__Task details__.
In the material below, some lines carry "will". Copy each such line.

● ● ● ● ●

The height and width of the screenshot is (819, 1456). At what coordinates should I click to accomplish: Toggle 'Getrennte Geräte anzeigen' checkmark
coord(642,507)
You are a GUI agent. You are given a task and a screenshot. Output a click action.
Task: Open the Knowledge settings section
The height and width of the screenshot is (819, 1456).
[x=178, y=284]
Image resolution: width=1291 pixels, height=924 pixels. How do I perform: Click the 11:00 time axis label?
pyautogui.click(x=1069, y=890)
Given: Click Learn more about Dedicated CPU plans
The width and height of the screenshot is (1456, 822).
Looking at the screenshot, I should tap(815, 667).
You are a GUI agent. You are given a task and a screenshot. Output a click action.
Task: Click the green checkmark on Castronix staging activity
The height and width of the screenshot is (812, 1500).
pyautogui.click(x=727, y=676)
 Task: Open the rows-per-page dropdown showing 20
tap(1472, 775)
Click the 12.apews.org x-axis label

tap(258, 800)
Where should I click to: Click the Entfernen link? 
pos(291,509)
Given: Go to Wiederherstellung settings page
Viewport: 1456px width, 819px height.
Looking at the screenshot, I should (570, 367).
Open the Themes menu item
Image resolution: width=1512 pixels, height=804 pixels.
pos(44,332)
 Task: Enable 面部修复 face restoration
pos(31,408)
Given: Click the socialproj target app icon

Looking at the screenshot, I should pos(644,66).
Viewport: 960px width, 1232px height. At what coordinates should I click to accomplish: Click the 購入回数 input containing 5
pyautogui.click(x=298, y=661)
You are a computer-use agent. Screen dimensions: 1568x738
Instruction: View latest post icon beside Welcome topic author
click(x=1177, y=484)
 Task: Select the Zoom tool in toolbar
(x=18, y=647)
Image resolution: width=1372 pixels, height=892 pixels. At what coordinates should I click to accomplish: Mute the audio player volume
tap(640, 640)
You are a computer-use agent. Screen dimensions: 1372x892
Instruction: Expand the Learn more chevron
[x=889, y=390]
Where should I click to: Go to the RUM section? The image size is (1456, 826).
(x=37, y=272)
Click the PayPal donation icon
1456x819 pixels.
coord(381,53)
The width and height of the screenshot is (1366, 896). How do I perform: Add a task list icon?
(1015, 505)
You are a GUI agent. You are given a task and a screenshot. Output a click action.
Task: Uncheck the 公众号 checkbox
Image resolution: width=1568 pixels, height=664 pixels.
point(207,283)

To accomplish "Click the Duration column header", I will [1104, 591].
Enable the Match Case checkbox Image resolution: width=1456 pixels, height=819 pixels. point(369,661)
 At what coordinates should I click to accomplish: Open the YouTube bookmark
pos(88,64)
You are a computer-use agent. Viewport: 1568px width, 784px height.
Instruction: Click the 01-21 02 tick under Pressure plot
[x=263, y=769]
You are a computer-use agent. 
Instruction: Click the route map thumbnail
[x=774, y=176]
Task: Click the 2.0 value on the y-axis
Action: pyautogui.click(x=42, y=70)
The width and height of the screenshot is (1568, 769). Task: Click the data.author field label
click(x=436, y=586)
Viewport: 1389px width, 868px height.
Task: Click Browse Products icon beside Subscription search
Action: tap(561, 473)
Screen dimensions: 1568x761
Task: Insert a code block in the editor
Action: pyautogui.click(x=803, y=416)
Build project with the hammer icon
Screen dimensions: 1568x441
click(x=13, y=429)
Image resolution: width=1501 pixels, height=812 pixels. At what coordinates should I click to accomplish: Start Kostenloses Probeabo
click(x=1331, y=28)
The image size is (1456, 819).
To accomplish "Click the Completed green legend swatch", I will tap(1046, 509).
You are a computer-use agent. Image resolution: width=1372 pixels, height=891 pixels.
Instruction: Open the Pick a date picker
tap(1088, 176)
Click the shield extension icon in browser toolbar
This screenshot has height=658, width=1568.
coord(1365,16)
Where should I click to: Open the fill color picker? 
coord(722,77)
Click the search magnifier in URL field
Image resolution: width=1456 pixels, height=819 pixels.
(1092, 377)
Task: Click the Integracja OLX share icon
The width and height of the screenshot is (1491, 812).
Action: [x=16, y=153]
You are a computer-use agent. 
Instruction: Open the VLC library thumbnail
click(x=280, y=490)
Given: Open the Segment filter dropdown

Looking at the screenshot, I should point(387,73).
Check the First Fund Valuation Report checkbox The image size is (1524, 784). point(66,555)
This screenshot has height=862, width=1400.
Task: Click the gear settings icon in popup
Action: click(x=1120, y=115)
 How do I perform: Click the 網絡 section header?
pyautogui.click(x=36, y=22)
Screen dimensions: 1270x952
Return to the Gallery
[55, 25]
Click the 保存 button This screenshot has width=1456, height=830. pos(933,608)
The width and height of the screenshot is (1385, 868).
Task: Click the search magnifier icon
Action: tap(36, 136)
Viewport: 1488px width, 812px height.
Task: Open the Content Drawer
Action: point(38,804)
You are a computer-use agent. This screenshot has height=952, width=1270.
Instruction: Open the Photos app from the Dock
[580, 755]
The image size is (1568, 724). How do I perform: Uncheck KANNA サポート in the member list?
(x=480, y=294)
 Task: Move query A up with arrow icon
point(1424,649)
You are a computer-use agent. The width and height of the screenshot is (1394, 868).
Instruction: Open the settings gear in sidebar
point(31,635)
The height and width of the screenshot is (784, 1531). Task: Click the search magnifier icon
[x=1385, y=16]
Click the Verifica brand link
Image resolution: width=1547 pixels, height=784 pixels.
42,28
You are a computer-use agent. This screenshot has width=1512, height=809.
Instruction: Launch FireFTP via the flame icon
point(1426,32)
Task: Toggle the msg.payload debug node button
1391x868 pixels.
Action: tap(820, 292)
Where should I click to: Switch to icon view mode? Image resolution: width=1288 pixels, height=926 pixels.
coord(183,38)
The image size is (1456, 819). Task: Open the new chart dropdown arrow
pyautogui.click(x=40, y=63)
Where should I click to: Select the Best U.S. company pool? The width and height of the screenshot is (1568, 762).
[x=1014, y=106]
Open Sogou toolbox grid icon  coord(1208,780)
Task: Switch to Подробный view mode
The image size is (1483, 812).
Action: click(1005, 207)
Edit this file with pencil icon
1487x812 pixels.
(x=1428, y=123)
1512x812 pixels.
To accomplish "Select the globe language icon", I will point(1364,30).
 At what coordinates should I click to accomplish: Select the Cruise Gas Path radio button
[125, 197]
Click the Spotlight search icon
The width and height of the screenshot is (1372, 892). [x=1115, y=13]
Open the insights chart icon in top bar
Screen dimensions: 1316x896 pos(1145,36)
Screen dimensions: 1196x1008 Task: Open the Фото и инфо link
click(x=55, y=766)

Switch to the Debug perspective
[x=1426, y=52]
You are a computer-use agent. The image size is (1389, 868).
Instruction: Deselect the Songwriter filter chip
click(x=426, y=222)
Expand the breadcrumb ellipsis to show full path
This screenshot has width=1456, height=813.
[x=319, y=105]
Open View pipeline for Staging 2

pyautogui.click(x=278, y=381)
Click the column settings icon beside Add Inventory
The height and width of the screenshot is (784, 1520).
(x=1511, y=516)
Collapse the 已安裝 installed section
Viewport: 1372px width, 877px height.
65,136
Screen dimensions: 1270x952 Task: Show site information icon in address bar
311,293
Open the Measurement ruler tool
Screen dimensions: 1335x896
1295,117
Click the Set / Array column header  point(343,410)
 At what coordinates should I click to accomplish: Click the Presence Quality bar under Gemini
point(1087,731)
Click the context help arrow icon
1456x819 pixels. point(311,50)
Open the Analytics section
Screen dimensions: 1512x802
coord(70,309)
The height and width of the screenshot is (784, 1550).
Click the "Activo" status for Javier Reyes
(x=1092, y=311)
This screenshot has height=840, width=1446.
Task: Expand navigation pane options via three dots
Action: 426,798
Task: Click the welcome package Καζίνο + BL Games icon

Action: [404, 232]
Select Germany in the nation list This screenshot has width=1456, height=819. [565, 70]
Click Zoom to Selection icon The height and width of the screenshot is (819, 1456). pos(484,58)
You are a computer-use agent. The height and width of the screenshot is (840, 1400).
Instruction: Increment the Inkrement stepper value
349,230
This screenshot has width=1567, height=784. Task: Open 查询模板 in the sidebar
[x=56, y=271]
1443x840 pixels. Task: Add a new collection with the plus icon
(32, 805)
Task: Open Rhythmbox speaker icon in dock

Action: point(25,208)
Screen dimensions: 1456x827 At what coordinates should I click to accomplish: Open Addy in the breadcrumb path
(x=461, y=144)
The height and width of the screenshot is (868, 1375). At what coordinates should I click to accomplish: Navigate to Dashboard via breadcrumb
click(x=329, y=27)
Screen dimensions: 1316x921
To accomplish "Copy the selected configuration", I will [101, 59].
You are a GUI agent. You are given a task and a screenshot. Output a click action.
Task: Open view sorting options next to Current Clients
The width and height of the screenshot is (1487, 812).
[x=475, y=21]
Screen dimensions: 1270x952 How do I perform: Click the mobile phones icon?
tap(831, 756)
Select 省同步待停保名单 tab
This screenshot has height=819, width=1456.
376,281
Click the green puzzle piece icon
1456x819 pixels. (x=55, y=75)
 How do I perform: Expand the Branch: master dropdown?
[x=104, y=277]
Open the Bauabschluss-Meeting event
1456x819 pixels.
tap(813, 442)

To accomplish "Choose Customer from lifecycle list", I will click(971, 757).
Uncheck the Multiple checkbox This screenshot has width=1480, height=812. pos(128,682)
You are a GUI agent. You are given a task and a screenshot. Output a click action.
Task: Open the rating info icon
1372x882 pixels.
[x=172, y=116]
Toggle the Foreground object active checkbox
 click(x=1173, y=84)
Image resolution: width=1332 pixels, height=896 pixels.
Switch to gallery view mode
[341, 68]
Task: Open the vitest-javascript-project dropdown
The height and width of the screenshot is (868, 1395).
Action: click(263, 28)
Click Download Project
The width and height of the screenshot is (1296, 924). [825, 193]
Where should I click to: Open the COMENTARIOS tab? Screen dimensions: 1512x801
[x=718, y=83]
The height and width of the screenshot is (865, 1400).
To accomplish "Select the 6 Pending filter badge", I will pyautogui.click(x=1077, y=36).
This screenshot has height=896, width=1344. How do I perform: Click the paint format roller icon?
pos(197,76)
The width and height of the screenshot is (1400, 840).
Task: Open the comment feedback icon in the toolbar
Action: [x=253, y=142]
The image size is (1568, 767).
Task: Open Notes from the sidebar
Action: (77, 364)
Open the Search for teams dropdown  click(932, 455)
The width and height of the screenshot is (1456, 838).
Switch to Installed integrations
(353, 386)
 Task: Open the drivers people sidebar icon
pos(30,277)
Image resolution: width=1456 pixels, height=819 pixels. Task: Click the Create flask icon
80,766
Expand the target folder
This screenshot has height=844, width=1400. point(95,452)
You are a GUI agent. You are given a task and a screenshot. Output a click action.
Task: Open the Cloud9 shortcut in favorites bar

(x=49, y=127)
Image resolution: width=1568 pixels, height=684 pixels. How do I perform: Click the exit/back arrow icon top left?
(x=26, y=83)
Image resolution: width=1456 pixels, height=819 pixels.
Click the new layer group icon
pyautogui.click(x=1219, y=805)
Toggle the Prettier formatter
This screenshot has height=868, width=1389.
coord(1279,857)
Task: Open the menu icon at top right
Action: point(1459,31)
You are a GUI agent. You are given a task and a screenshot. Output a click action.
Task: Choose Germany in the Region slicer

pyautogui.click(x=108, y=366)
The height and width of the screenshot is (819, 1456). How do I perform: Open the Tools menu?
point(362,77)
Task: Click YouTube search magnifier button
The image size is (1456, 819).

● ● ● ● ●

__Expected answer__.
To accomplish "Click the Duration column header", I will [1104, 591].
To accomplish "Click the Completed green legend swatch", I will tap(1046, 509).
To accomplish "Select the globe language icon", I will point(1364,30).
To accomplish "Copy the selected configuration", I will [101, 59].
To accomplish "Choose Customer from lifecycle list", I will click(971, 757).
To accomplish "Select the 6 Pending filter badge", I will pyautogui.click(x=1077, y=36).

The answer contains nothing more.